Kanun koyucu, açıklanan düzenlemeler yanında 2918 sayılı KTK’nın 91. maddesiyle de; işletenin aynı Kanun’un 85. maddesinin birinci fıkrasına göre olan sorumluluklarının karşılanmasını sağlamak üzere mali sorumluluk sigortası (Karayolları Zorunlu Mali Sorumluluk Sigortası) yaptırma zorunluluğunu getirmiştir.
Yargıtay 17. Hukuk Dairesinin yerleşik içtihatları kapsamında değer kaybı, aracın trafik kazası sonucu hasarlanıp, onarılmasından sonraki değeri ile hiç hasarlanmamış haldeki değeri arasındaki farka ilişkin olup, araçtaki değer kaybı belirlenirken, aracın markası, yaşı, modeli ve hasar gördüğü kısımları dikkate alınarak aracın kaza tarihinden önceki ikinci el satış değerinin tespiti ile aracın tamir edildikten sonra ikinci el satış değerinin tespiti ve arasındaki fark göz önüne alınmaktadır.
2918 sayılı Karayolları Trafik Kanunu’nun 90. maddesinde; ”Zorunlu mali sorumluluk sigortası kapsamındaki tazminatlar bu Kanun ve bu Kanun çerçevesinde hazırlanan genel şartlarda öngörülen usul ve esaslara tabidir.
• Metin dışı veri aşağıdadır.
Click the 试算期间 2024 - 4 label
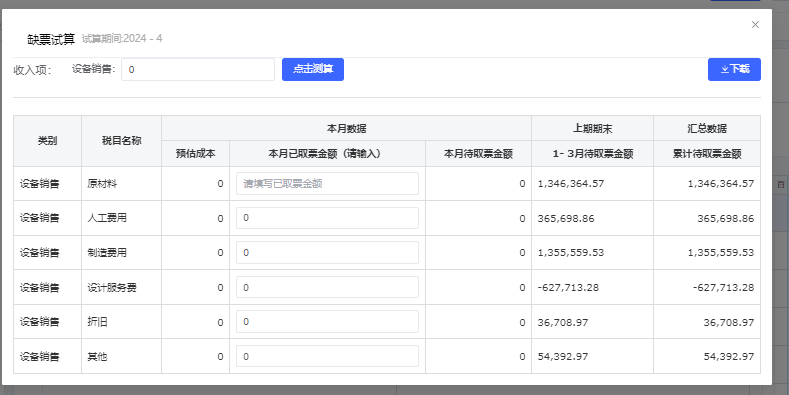 click(x=122, y=39)
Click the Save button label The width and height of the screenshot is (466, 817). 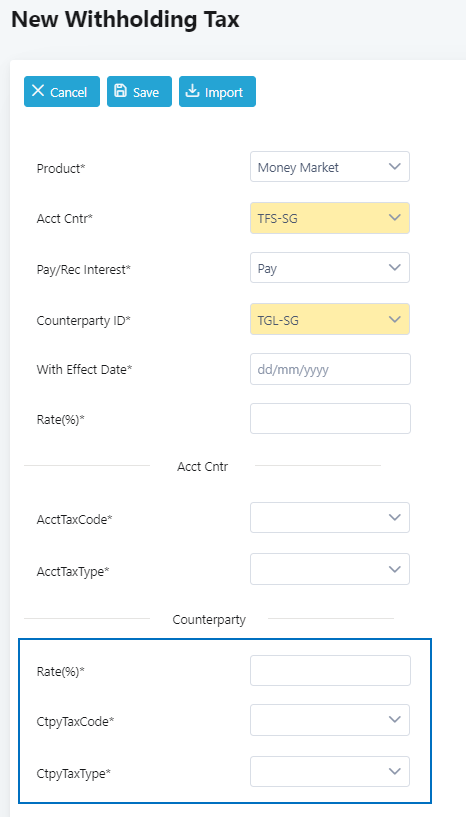click(146, 92)
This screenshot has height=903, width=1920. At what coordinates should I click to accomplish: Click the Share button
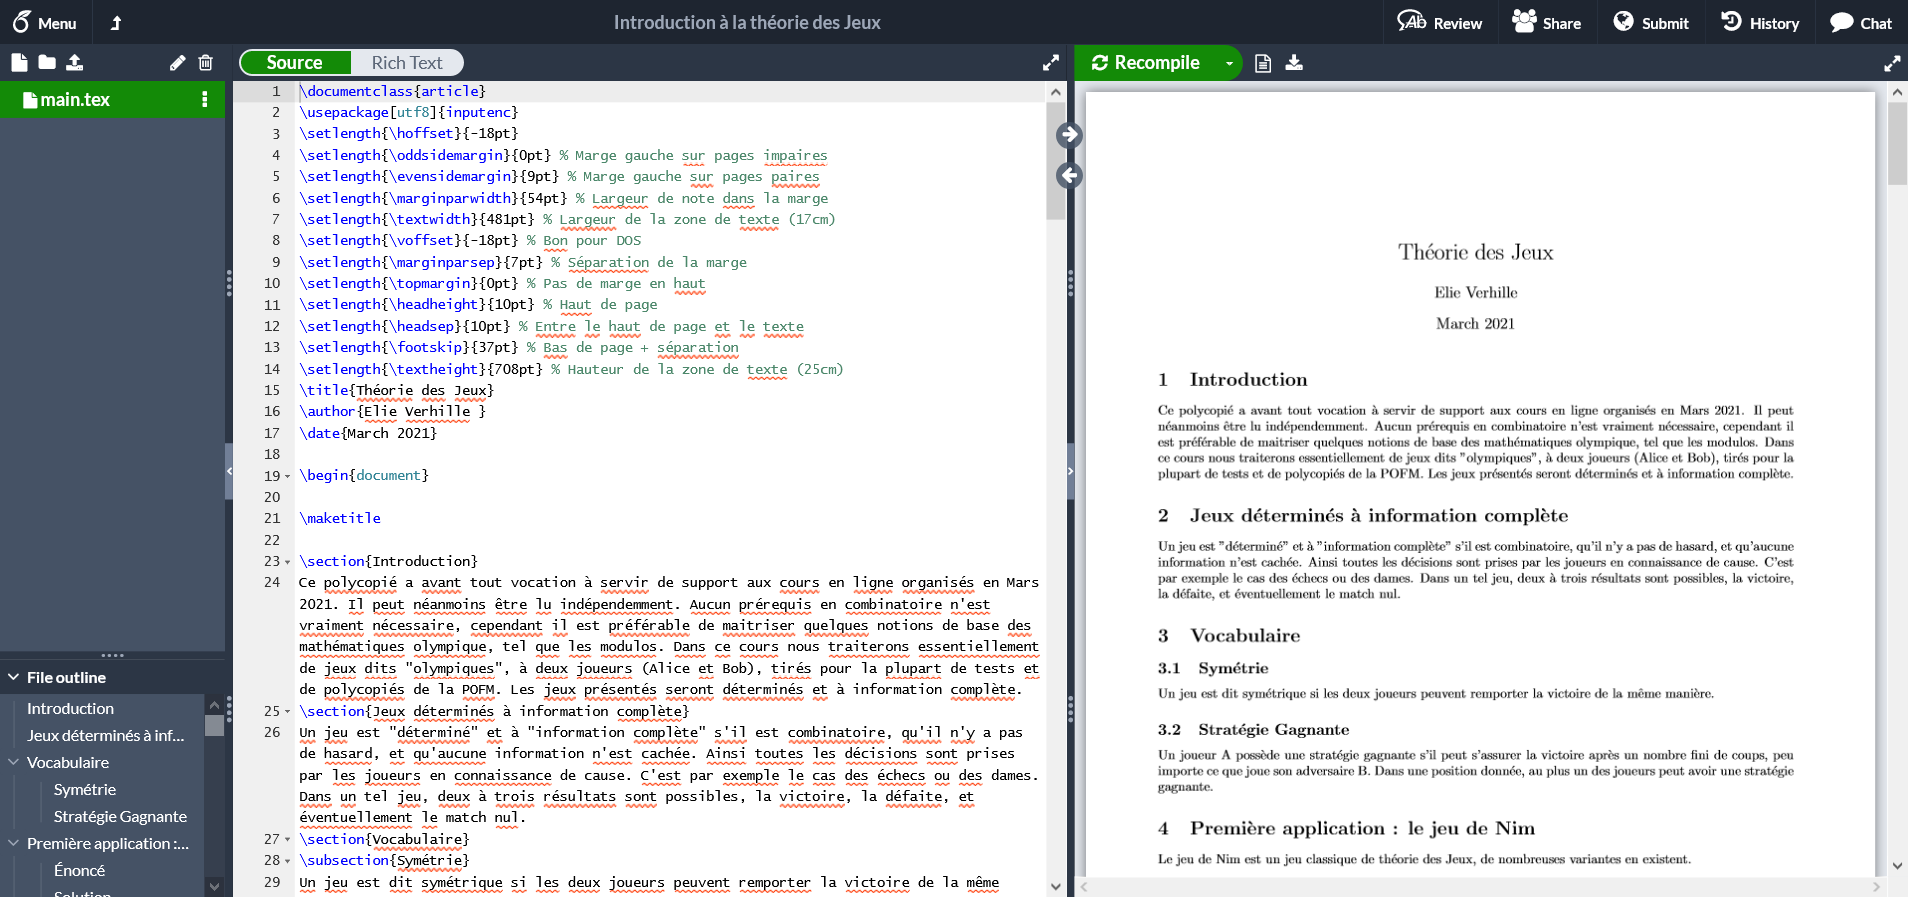point(1547,23)
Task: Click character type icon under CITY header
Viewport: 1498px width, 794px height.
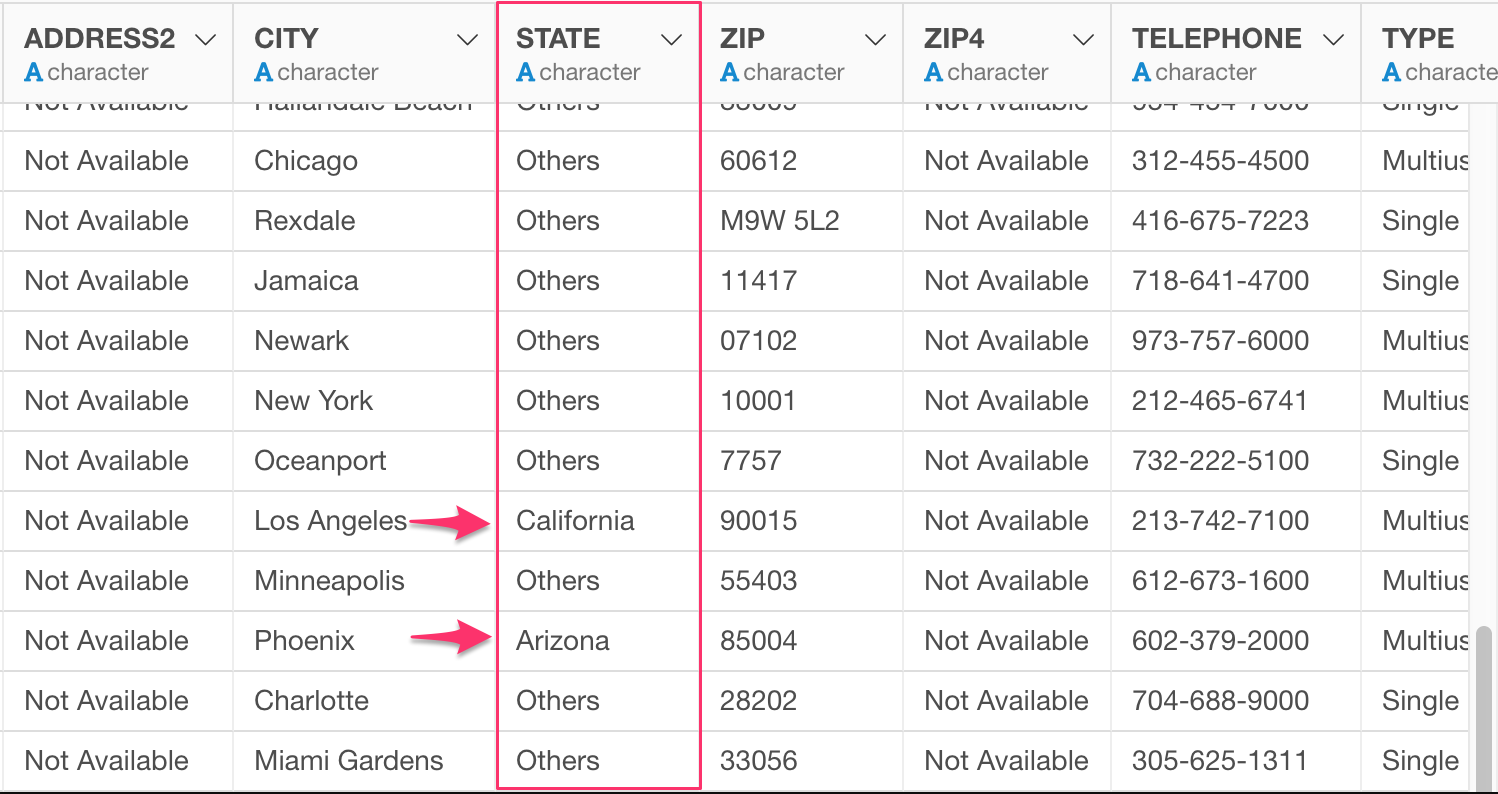Action: coord(263,72)
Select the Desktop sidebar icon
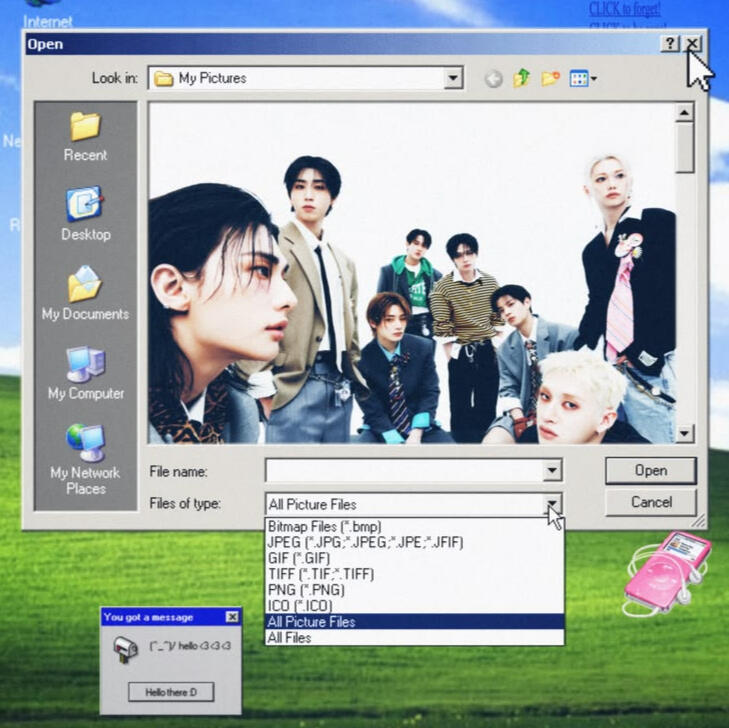 pos(86,214)
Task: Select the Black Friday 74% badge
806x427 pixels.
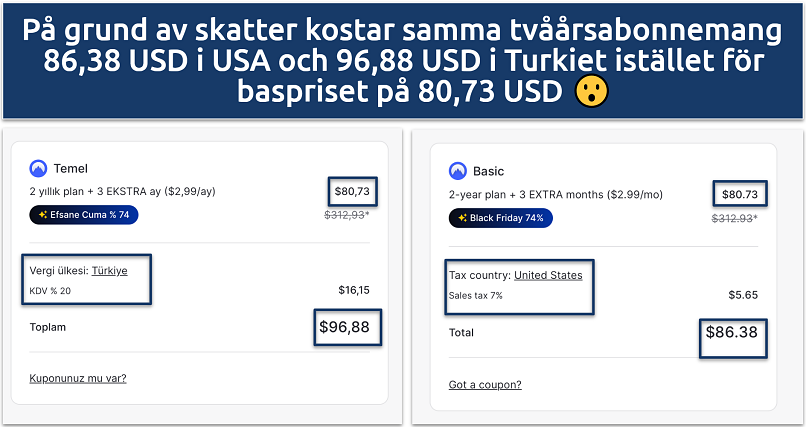Action: [500, 217]
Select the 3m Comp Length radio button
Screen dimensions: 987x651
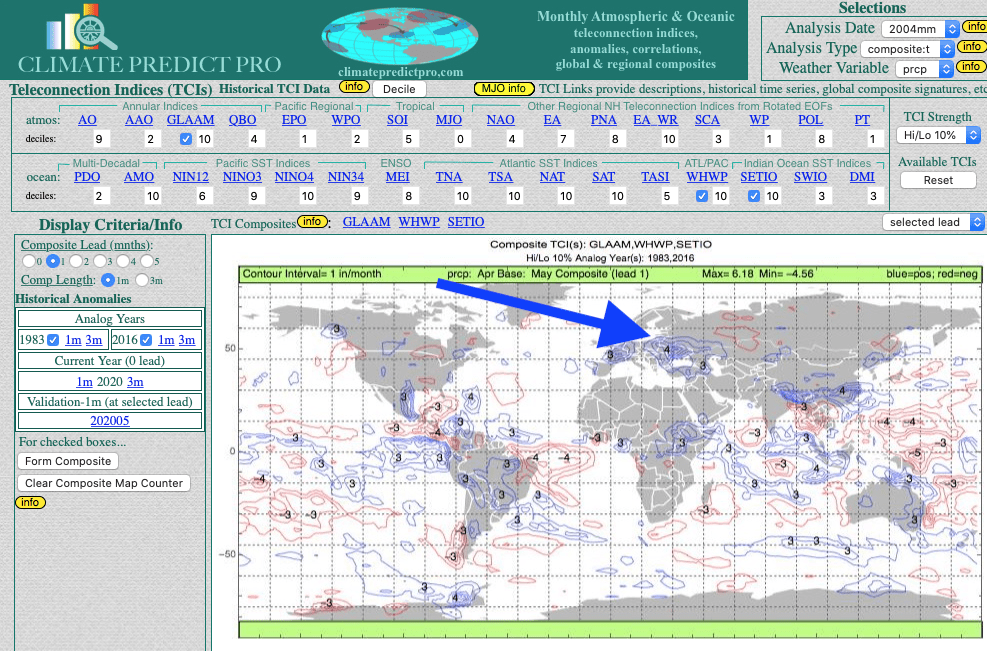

Söz konusu tazminatlar ve manevi tazminata ilişkin olarak bu Kanun ve genel şartlarda düzenlenmeyen hususlar hakkında 11/1/2011 tarihli ve 6098 sayılı Türk Borçlar Kanununun haksız fiillere ilişkin hükümleri uygulanır.” hükmü düzenlenmiştir.
Karayolları Motorlu Araçlar Zorunlu Mali Sorumluluk Sigortası Genel Şartları’nın A.5. Bölümünde belirtilen ‘Kapsama Giren Teminat Türleri’ başlığı altında bulunan (a) bendinde ‘Maddi Zararlar Teminatı’ kapsamında araçta meydana gelen değer kaybı da sayılmıştır.
İlgili maddede Maddi Zararlar Teminatı; ”Hak sahibinin bu genel şartta tanımlanan ve zarar gören araçta meydana gelen değer kaybı dahil doğrudan malları üzerindeki azalmadır.” olarak tanımlanmıştır.
İzmir İl Emniyet Müdürlüğü Trafik Tescil Şube Müdürlüğü ile Edirne İl Emniyet Müdürlüğü Trafik tescil Şube Müdürlüğüne müzekkere yazılarak kazaya karışan araçlara ait ruhsat ve tescil belge ve bilgileri dosya arasına alınmıştır.
Sigorta Bilgi ve Gözetim Merkezine müzekkere yazılarak davacı tarafa ait araca ilişkin tramer kayıtları temin edilmiştir.
Davalı sigorta şirketine müzekkere yazılarak, sigortalı araca ait Zorunlu Mali Sorumluluk Sigortası poliçesinin, dava konusu trafik kazasına ilişkin olarak davacı tarafça şirkete yapılan başvuru dilekçesi, dilekçenin şirkete ulaştığı tarihi gösterir tebligat evrakı, varsa açılmış olan hasar dosyası ve varsa davacı tarafa yapılan ödeme ödeme evraklarının eksiksiz olarak mahkememize gönderilmesi istenilmiş, müzekkere cevabında gönderilen evrak ve kayıtlar dosya arasına alınmıştır.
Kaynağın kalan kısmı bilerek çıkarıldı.